──────── MATERIAL SUPPLIED ────────

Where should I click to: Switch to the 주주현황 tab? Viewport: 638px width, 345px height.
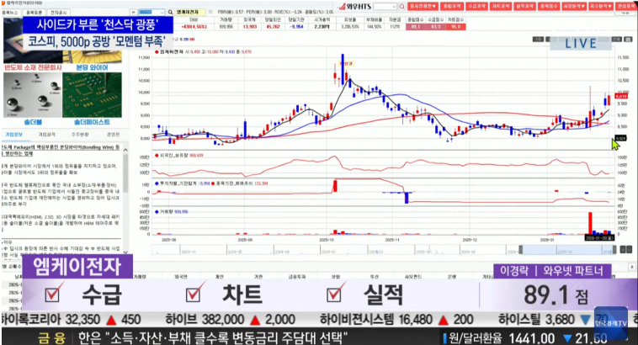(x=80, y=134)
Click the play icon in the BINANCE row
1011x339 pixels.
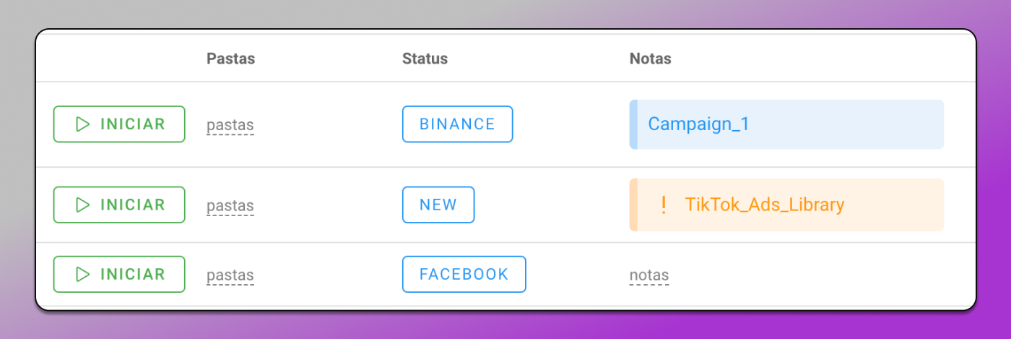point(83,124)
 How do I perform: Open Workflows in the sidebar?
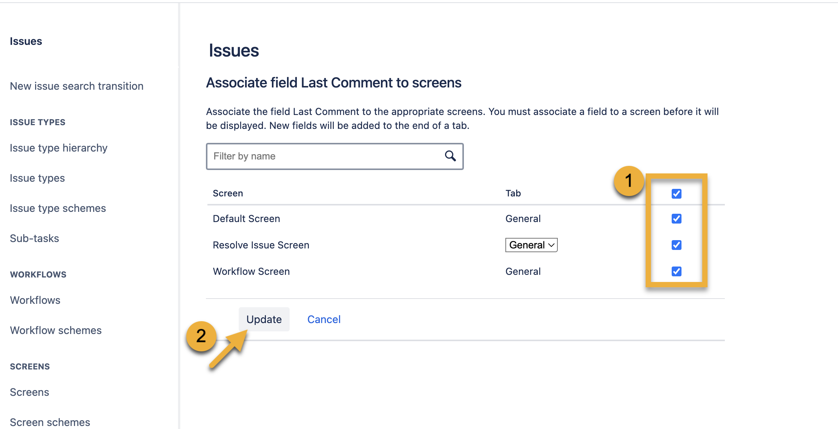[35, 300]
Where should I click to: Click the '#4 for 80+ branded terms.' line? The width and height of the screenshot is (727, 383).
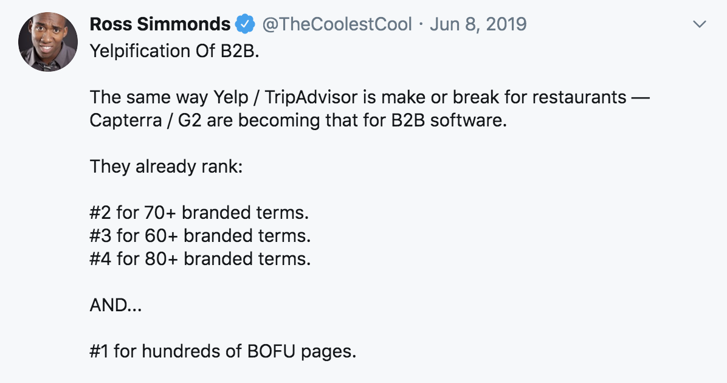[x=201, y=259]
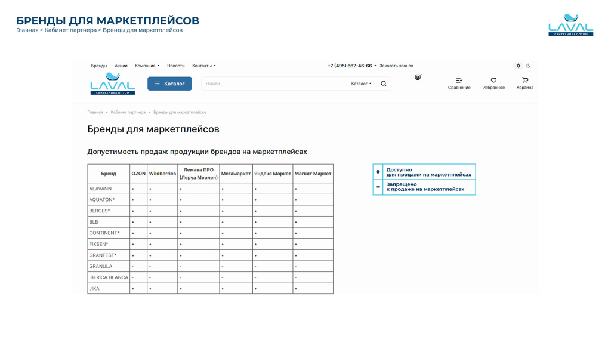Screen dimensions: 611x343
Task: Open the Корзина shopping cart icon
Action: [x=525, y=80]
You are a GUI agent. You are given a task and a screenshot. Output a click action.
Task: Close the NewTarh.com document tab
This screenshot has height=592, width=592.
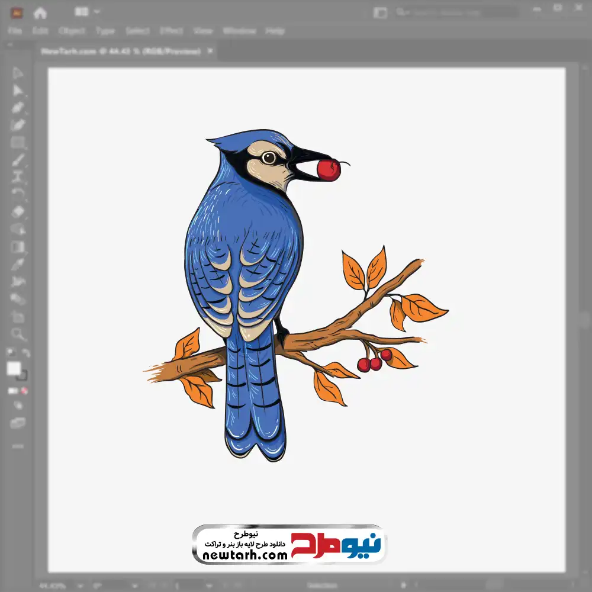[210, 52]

────────
──────── MATERIAL SUPPLIED ────────

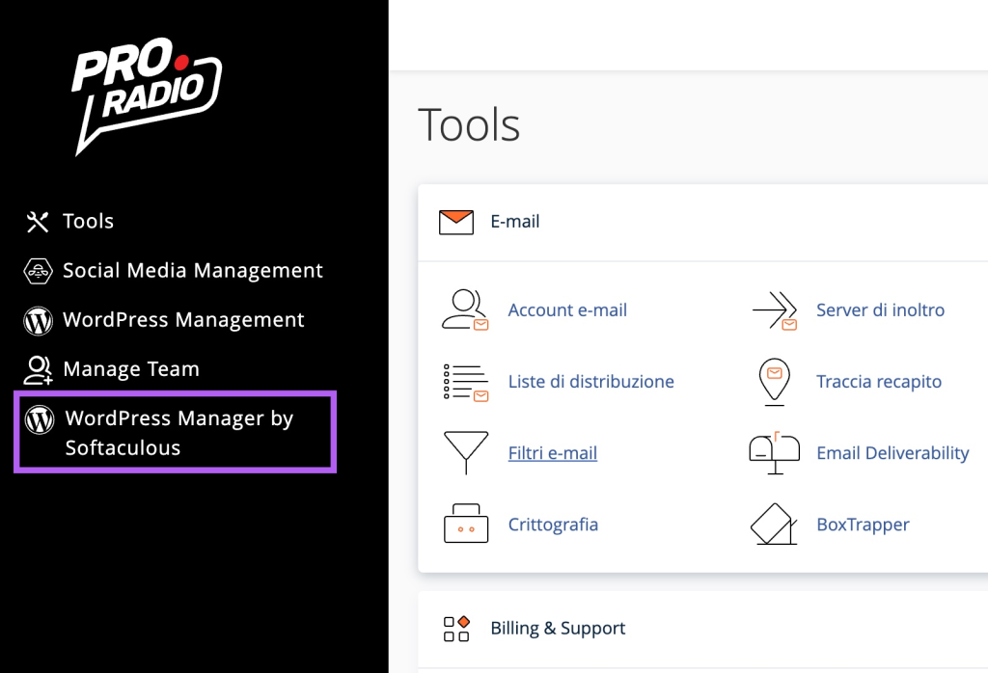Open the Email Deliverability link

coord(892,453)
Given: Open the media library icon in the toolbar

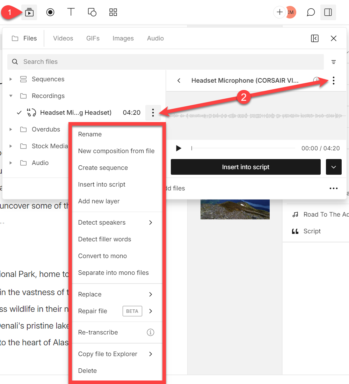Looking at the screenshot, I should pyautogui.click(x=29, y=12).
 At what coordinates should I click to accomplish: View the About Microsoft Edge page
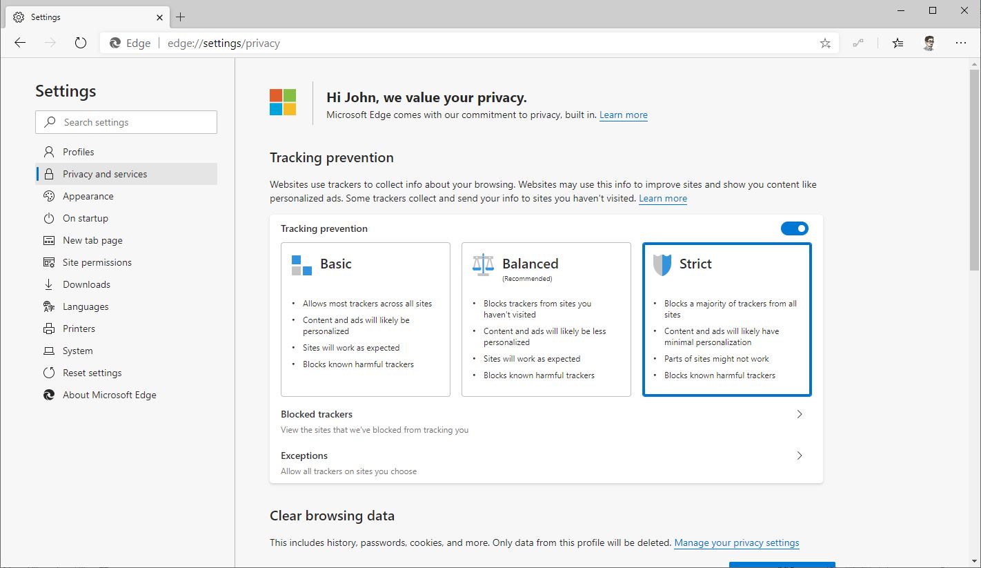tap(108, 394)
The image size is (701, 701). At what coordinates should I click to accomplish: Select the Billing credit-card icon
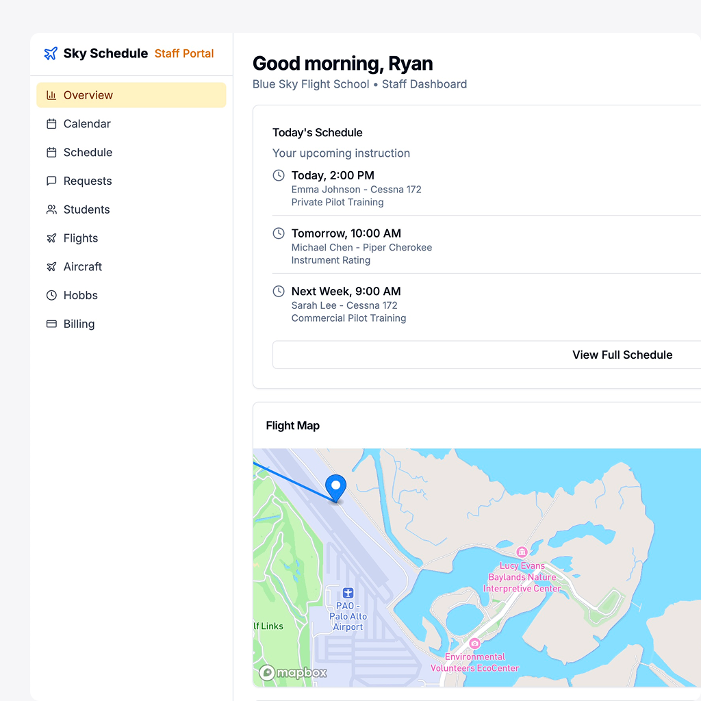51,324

────────

YOUR OBJECTIVE: Find every line in the records above that contains the word "icon" and copy each one. Case counts.

TASK RESULT:
Click the play icon in the BINANCE row
Task: Open the Корзина shopping cart icon
Given: Open the media library icon in the toolbar
The image size is (701, 701). At what coordinates should I click to accomplish: Select the Billing credit-card icon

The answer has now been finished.